Think your find that most of the mobo's today do have a reasonable onboard HD sound chipset and onboard LAN... Your also find that most the board have other pci and pci-e 1x slots, which again usable for 3rd part sound cards.
Doesn't mean it has 2 PCI-E that it automatically takes SLI/Crossfire. PCI-E is replacing the good old PCI... and I won't be surprised is soon all lanes are 16x PCI-E as you can fit any PCI-E cards inside, such as the much smaller PCI-E connector... PCI-E 1x and 2x. I would say go only SLI/Crossfire, if the added video card is really cheap (like about 100$), and you need the performance, for what ever reason. Else SLI/Crossfire, is not worth it as it only gives you a 30-40% boost in performance, and it doesn't add new video card features.

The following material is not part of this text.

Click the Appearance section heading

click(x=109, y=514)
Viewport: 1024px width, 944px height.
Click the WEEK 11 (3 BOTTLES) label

A PCI-E 1x, 2x, 4x, all the way up to 16x fits in any PCI-E slot and will work. PCI-E 16x is essentially PCI-E 1x repeated pin 16x times. So a PCI-E 1x sound card SHOULD work under a PCI-E 16X which you think it's for video cards.
I think he's talking about the cooler on dual-slot cards blocking the spare PCI-E slot if they're too close together, meaning you can only use a sound card or other PCI-E device with a single-slot card in the first slot. Could be wrong, though.
you're also forgetting that there is almost always a single pci-e 1 slot right at the top of a mobo layout, which will never be blocked by a graphics card no matter how many you have.
Oh, that's nice. Excuse my ignorance, i've grown up on AGP so i never thought about plugging anything other than a video card into my video card slot. Yeah that's what i was thinking. But now that Goodbytes informed me about this new compatibility, this is entirely moot. Thanks guys!